Provided records
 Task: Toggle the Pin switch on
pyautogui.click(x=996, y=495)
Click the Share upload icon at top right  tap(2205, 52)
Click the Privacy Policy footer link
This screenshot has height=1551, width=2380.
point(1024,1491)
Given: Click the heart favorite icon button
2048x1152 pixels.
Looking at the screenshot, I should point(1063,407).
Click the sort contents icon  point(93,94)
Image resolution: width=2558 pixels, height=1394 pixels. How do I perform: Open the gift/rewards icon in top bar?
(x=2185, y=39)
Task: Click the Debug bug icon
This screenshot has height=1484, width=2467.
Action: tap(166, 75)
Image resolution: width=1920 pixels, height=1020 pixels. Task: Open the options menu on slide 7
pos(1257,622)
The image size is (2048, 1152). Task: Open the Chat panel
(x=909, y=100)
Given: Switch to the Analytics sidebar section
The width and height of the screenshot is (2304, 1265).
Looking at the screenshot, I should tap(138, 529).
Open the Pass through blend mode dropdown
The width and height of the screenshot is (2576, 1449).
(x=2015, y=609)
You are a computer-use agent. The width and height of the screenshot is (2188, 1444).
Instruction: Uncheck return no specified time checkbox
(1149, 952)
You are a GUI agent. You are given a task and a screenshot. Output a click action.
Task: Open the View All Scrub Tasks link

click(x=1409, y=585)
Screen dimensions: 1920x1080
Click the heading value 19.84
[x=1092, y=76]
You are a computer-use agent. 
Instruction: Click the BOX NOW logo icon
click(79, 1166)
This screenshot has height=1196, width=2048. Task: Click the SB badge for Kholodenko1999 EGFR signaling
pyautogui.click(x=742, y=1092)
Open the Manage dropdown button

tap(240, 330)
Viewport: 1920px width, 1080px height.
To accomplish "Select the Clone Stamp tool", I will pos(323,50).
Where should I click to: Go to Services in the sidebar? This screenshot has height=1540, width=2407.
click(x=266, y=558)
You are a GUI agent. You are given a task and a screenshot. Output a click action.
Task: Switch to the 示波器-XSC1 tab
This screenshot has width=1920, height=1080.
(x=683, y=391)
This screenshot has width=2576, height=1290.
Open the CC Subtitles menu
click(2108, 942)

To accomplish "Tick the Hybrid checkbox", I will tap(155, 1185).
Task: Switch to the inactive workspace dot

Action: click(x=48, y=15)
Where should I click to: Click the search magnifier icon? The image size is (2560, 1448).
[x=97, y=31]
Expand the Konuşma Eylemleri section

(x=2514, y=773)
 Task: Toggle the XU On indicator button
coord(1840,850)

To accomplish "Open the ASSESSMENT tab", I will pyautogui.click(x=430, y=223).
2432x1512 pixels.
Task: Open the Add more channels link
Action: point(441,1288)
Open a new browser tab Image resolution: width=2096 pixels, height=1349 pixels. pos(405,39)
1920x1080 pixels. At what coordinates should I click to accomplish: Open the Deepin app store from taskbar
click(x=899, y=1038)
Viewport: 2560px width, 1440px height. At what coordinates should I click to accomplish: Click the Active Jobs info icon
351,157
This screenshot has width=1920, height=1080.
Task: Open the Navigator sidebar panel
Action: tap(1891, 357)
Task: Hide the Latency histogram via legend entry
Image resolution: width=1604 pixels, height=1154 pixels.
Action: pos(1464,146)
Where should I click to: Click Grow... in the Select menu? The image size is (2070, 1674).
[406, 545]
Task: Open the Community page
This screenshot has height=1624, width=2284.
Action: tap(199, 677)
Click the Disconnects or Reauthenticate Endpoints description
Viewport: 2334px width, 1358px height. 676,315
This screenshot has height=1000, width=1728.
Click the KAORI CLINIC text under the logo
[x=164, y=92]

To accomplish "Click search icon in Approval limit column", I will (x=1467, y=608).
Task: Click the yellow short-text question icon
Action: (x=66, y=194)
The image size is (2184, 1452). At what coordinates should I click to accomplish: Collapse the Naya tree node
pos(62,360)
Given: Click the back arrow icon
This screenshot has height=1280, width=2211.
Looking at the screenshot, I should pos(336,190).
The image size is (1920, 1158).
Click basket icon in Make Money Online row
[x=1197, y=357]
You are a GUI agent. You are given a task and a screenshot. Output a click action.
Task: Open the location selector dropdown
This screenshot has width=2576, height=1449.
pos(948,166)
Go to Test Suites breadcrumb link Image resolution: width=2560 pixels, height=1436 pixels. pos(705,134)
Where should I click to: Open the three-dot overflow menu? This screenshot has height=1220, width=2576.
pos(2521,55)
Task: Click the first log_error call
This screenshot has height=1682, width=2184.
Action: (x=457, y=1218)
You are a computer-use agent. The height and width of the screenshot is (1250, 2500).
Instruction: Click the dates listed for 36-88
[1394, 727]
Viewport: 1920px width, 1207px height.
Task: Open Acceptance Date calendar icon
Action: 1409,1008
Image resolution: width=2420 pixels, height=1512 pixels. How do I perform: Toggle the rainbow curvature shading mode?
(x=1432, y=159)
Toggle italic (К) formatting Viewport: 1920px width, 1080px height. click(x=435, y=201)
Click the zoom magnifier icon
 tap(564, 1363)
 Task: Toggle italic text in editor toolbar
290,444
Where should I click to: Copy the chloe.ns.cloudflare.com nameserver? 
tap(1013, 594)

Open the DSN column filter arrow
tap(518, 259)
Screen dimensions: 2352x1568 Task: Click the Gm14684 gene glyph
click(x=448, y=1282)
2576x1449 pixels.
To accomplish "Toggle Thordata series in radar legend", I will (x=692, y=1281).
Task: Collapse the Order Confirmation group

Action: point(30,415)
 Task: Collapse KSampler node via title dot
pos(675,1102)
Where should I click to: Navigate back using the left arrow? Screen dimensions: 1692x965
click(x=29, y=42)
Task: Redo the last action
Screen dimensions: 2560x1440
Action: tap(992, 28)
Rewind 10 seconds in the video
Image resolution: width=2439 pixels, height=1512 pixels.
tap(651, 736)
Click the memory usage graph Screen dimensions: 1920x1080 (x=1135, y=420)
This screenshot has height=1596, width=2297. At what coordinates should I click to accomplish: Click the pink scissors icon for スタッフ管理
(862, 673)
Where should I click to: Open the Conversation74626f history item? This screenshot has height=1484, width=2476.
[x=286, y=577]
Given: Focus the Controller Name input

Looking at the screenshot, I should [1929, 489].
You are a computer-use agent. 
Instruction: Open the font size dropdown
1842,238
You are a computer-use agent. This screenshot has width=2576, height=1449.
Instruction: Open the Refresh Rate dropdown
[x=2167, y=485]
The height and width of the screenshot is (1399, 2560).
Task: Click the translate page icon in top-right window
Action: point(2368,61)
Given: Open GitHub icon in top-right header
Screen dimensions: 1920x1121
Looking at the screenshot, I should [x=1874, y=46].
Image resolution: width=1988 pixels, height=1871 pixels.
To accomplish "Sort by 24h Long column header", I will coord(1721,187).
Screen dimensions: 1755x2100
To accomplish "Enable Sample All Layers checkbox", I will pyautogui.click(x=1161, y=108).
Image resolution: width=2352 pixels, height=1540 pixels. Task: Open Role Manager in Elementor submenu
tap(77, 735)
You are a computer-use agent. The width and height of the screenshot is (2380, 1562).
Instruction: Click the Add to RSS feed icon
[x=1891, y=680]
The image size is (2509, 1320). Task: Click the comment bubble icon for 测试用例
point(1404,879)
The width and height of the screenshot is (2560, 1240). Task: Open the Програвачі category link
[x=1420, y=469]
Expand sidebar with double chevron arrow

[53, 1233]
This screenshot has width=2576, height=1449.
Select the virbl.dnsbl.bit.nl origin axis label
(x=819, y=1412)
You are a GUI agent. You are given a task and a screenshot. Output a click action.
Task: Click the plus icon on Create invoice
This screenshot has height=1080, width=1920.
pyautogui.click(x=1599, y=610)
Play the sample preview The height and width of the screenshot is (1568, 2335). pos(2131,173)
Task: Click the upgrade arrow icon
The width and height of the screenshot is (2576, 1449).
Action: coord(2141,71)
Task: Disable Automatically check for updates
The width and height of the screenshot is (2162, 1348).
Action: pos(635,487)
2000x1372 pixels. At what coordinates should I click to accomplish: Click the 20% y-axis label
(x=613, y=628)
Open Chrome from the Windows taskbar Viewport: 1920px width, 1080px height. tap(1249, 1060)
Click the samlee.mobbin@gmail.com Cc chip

Task to carry out
Filter the entries and keep only the lines holding "computer".

Expected answer
You are a computer-use agent. The width and height of the screenshot is (2188, 1444).
You are a computer-use agent. 
You are a computer-use agent. The height and width of the screenshot is (1250, 2500).
You are a computer-use agent. 
You are a computer-use agent. This screenshot has width=2576, height=1449.
You are a computer-use agent. The width and height of the screenshot is (2380, 1562).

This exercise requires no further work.